Raw data:
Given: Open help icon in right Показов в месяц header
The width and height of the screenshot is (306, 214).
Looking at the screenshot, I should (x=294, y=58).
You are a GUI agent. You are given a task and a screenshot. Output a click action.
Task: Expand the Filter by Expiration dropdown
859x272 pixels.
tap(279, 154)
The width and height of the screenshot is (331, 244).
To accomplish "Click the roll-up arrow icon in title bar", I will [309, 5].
--
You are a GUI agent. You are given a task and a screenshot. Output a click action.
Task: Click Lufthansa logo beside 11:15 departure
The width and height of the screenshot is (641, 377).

Aim of the task: Please give an exact copy of the lines above, beginning with the line containing "Task: Click Lufthansa" and running through the line containing "The width and height of the screenshot is (641, 377).", and of no other lines.

Output for this exercise:
Task: Click Lufthansa logo beside 11:15 departure
The width and height of the screenshot is (641, 377).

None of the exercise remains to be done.